[Date Prev][Date Next][Thread Prev][Thread Next][Date Index][Thread Index]
[Qemu-block] Raw notes from a small block layer/QAPI/something pre-chris
From: |
Max Reitz |
Subject: |
[Qemu-block] Raw notes from a small block layer/QAPI/something pre-christmas meeting |
Date: |
Fri, 15 Dec 2017 17:38:00 +0100 |
User-agent: |
Mozilla/5.0 (X11; Linux x86_64; rv:52.0) Gecko/20100101 Thunderbird/52.5.0 |
Hi everyone,
Kevin, Markus, and me had a small personal meeting over the last 1.5
days and discussed a couple of things about the block layer and its QAPI
entanglements.
Here's a rather rough sketch on what we talked about:
== Quorum is broken ==
a) x-blockdev-change is broken. When adding a new block device, you
should always set a child name. This cannot or at least should not
be inferred automagically.
Also, adding is just a special case of replacing: If there is no such
child yet, it will just be added.
So the new interface could look like this:
x-blockdev-change(parent, child, node)
Where nothing is optional, @parent is the node name of the parent,
@child is the BdrvChild name of the edge to be changed (if it does
not exist yet, it will be created), and @node is the node name of the
child (null if the edge is to be removed).
Note: (b) will say that x-blockdev-change can be replaced by a
QMP-bdrv_reopen() anyway, so we should probably do so.

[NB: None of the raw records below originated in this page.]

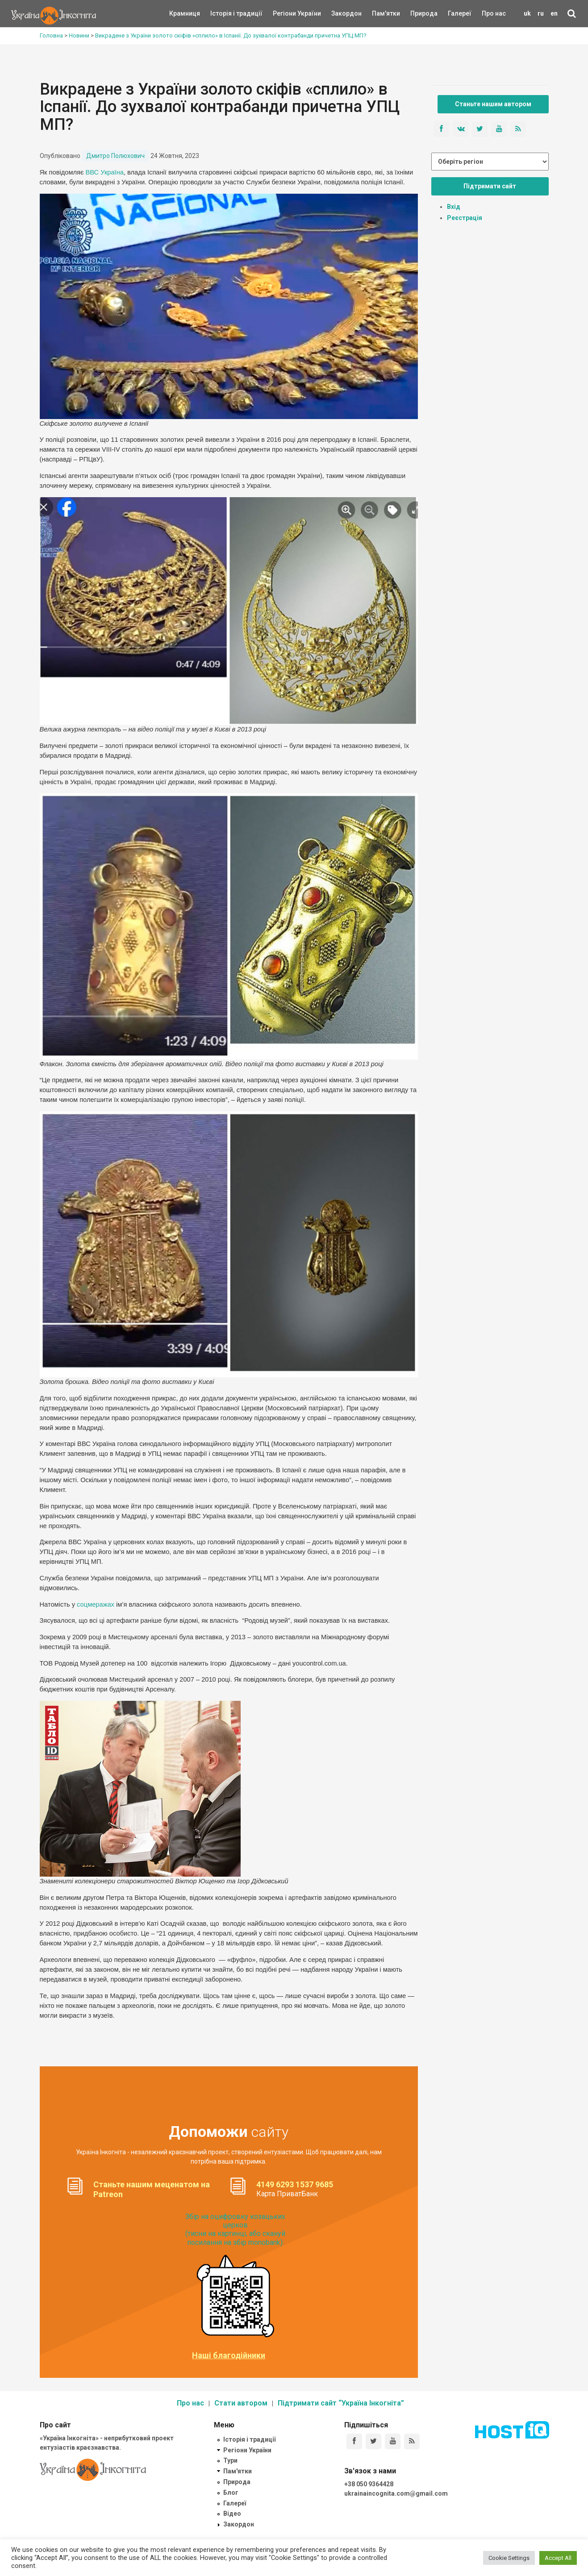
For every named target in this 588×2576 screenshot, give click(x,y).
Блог (230, 2492)
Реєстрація (464, 217)
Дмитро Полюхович (115, 155)
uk (527, 13)
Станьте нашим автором (493, 104)
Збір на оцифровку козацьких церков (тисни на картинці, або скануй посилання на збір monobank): (235, 2229)
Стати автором (240, 2403)
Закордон (338, 13)
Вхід (453, 206)
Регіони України (285, 13)
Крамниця (184, 13)
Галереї (459, 13)
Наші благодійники (228, 2355)
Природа (417, 13)
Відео (232, 2513)
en (554, 13)
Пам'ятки (379, 13)
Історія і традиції (223, 13)
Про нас (494, 13)
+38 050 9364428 (368, 2484)
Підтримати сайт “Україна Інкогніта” (341, 2403)
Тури (230, 2460)
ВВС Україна (105, 172)
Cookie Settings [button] (509, 2558)
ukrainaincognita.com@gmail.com (396, 2493)
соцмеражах (95, 1604)
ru (541, 13)
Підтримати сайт (489, 186)
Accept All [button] (558, 2558)
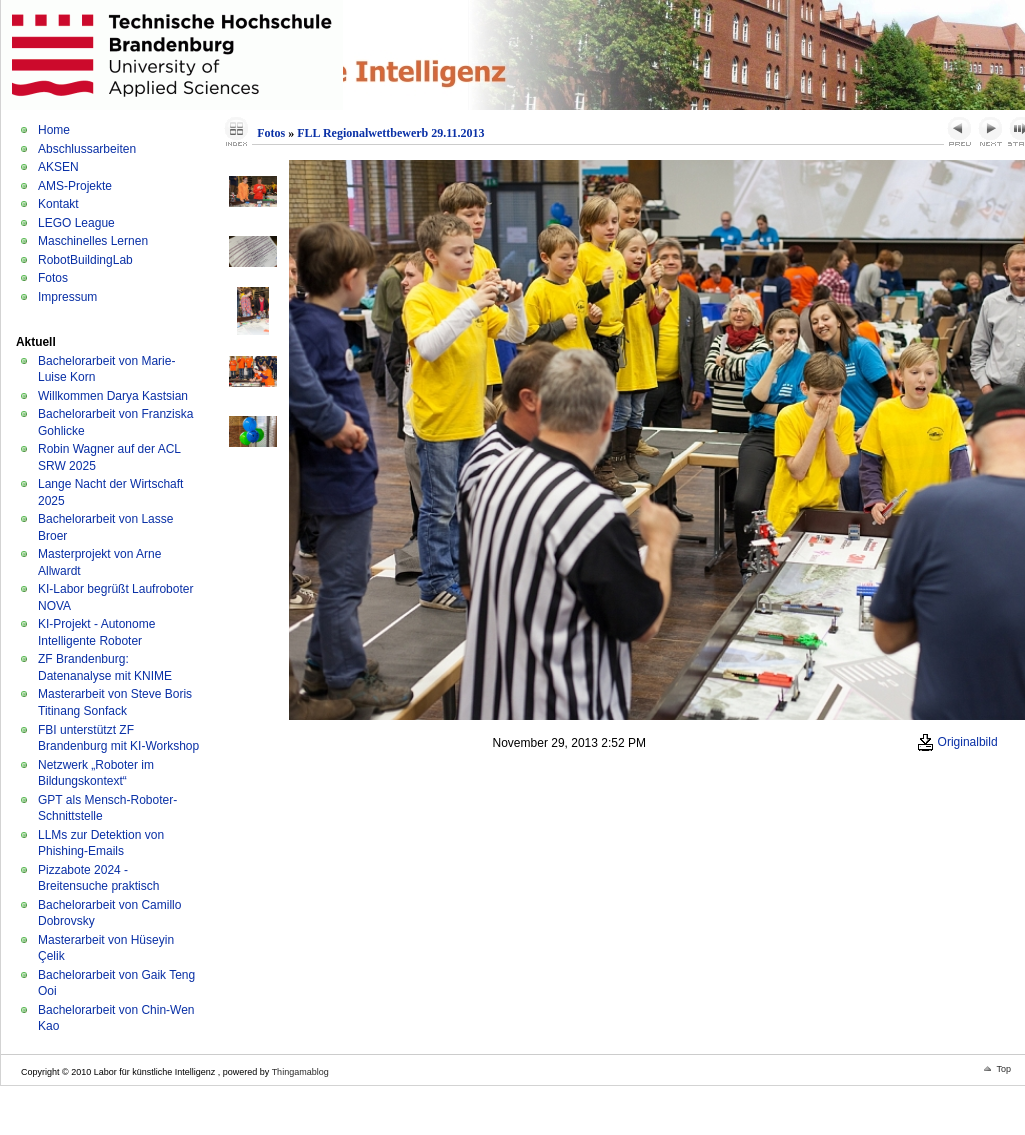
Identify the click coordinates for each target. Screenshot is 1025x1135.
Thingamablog (300, 1072)
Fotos (53, 278)
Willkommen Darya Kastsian (113, 396)
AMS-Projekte (75, 186)
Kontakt (58, 204)
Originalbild (957, 742)
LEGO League (76, 223)
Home (54, 130)
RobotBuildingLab (85, 260)
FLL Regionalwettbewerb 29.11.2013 (390, 133)
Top (1003, 1069)
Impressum (67, 297)
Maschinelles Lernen (93, 241)
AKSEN (58, 167)
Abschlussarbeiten (87, 149)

b) Quorum child list is pretty much broken right now; since it always
tries to keep the list continuous from front to back, child names can
change at any point and you don't have a say in how it's ordered.

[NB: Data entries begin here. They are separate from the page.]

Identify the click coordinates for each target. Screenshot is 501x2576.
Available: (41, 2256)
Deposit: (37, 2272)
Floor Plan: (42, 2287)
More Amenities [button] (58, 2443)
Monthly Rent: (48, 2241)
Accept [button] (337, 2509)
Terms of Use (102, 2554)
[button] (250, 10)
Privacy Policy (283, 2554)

(And probably more things.)
Needed:
- Fixed child names for quorum
- Way to reorder the children
Ideally, the path to the child's BlockdevRef should be equivalent to
the child's name (like it is now with "children.0" etc.). There are
at least three ways to achieve this (suggestions welcome):
(Note from the next day: This may be obsolete.[1])
- Put the child options either directly into the Quorum node's
options (like it is done for all other block drivers) or in a dict
under e.g. a "children" key. This would probably require new QAPI
infrastructure as we would want to be able to specify an arbitrary
number of BlockdevRefs with arbitrary keys inside of
BlockdevOptionsQuorum (or BlockdevOptionsQuorum.children).

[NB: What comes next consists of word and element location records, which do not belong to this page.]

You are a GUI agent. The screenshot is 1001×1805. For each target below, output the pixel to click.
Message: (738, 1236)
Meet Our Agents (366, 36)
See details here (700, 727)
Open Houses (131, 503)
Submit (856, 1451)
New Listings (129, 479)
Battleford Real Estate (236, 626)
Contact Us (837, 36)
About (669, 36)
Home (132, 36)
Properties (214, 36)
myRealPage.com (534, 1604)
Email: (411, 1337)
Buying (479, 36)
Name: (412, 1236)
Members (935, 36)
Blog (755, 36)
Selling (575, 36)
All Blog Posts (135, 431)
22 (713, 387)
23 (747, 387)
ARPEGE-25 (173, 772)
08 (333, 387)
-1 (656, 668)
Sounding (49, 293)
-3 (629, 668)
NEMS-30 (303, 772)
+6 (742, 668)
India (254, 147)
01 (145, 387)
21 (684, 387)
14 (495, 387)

Also, Dicts generally do not have an order, so we would have to add
a list to BlockdevOptionsQuorum that specifies the child order (by
child name).
- Same as the last, but introduce ordered Dicts and ditch the
explicit ordering list.
- Keep the current way, but do not keep the children list continuous
at all cost. Instead, whenever a child is deleted, replace it by
QNull.
The last would require the least QAPI work and the least
modifications to Quorum (especially its interface) and may thus be
what we want to do.
In any case, if you want to change Quorum children and change their
ordering at the same time, we would need a transaction of
x-blockdev-change and bdrv_reopen. Since x-blockdev-change is
basically a special case of bdrv_reopen, we probably just want
bdrv_reopen over QMP instead.
[1] If we implement this through bdrv_reopen anyway, there is no need
for any of the things mentioned above. We can keep the current
list and if you want to add or remove children, you just have to
specify it from scratch, thus the user knows the new child names
and they don't change implicitly.
Other advantages of bdrv_reopen:
- Allows you to keep state of nodes (instead of creating a new node
and replacing the old one by the new one)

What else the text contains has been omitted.